“All Options on the Table” after Deer Cull Disappoints Organizers

In part, it was the winter’s foul weather. In part, it was the limited amount of land available to them. And the groundswell of public opposition to this past winter’s USDA deer cull on the East End couldn’t have helped their cause.
In the end, USDA sharpshooters working on farmland throughout the East End and on town and private land in Southold Town only managed to kill 192 deer during their six-week-long cull this past winter, far fewer than the thousands of deer opponents of the program had expected to be culled.
Members of the Long Island Farm Bureau and the Southold Town Board, USDA Wildlife Services workers and state and county lawmakers held a press conference Wednesday morning on the steps of Southold Town Hall to outline the results of the project.
The Long Island Farm Bureau had allocated $200,000 in grant money for the cull, while Southold had agreed to spend $25,000, though Farm Bureau Executive Director Joe Gergela said the amount actually spent on the program by the farm bureau has not yet been finalized and he did not want to release those numbers today.
“It was a pilot program that had not been done on Long Island,” said Farm Bureau President Karen Rivara. “The numbers were disappointing for many reasons. The nature of a pilot project is learning.”
Ms. Rivara said the USDA sharpshooters donated more than 6,000 pounds of venison to Island Harvest and the organizers of the cull learned it could be done in a safe and humane way.
In all, USDA Wildlife Services killed 132 deer on 2,035 acres of land on the North Fork and 60 deer on 332 acres on the South Fork.
Martin Lowney of the USDA’s Wildlife Services said sharpshooters were only able to work on 12 properties, and didn’t achieve their goals. He said part of the problem was that the sharpshooters were only given DEC permits to kill a certain number of deer on each property, and quickly filled those permits on some properties with abundant deer.
The USDA’s report also said that “unauthorized human activities near shooting zones and baiting sites had a negative impact on the overall success of the program.”
The USDA’s cameras documented 20 occasions in which humans interfered with baiting sites, and on seven occasions, “people interfered accidentally or intentionally with deer removal operations.”
On one occasion, they said, police were called when someone tried to obstruct their work.
The USDA was also concerned that some people had been using social media to post the location of their work, creating security concerns for the USDA workers.
Mr. Gergela said opponents of the program had even called his house and said they thought he should have been shot instead of the deer.
Despite the controversy over the cull, Southold Town Supervisor Scott Russell said the project still has the “full and unwavering support of the Southold Town Board.”

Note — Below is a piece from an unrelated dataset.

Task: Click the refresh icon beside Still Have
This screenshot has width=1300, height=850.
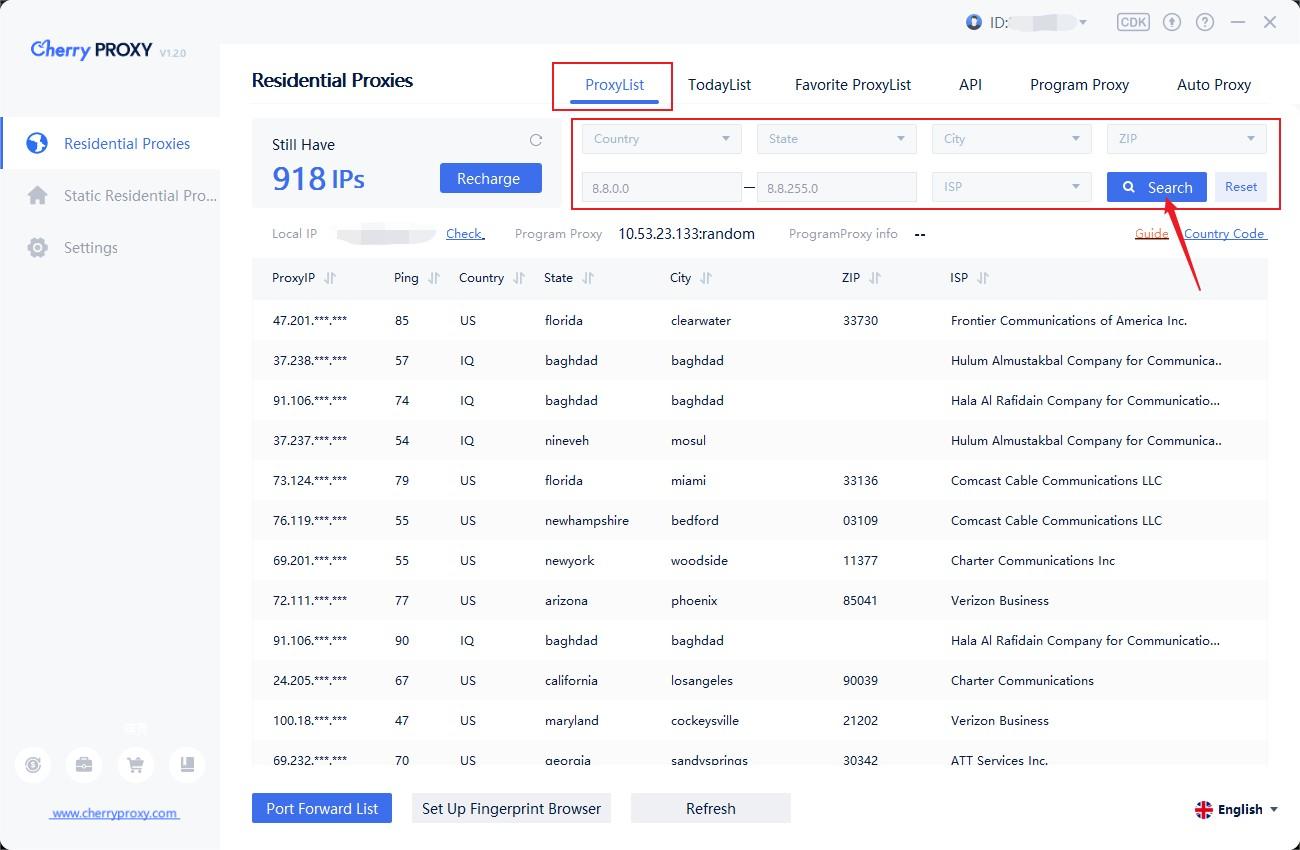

He cited widespread deer tick-borne disease, damage to crops and landscaping and car accidents involving deer as “without a doubt an environmental and public health crisis.”
Suffolk County Legislator Al Krupski, a farmer in Cutchogue, said as a child he never saw deer on his family’s farm, but after he returned from college, no old-school method of keeping deer away from crops — from rubbing soap on plants to putting out human hair clippings or radios — deterred them.
“Deer are very comfortable with people,” he said. “It wasn’t working. Deer fences are the only way we could grow food in this town.”
But, he said, those fences just push deer into other parts of town.
State Assemblyman Anthony Palumbo of New Suffolk said he and South Fork Assemblyman Fred Thiele are working on state legislation to extend the hunting season through March, after successfully passing a bill that would allow hunters to shoot deer closer to houses earlier this year.
“We feel this has become an epidemic,” he said. “It’s not Bambi sniffing flowers.”
While Mr. Russell said he’s not sure if Southold will participate in a USDA cull in the future, he said “all options are on the table,” including sterilization methods and expanded hunting, for controlling deer in the future. He said his office will support the methods that are most effective and most cost-conscious in the future.
Mr. Gergela said he learned a lot about public relations throughout the course of the project.
“We tried to do it for the greater good. We tried to make it a community project,” he said. “It did not work out that way…. We’re proud of the role we played. If anyone has a problem with that, that’s their problem.”
Why did it take almost 6 months to release the numbers of deer killed in the Eastern Long Island deer cull sponsored by Long Island Farm Bureau, funded by New York State and Southold Town after it was completed by the Wildlife Services of the Animal and Plant Health Inspection Service of the United States Department of Agriculture? Why isn’t the report posted online?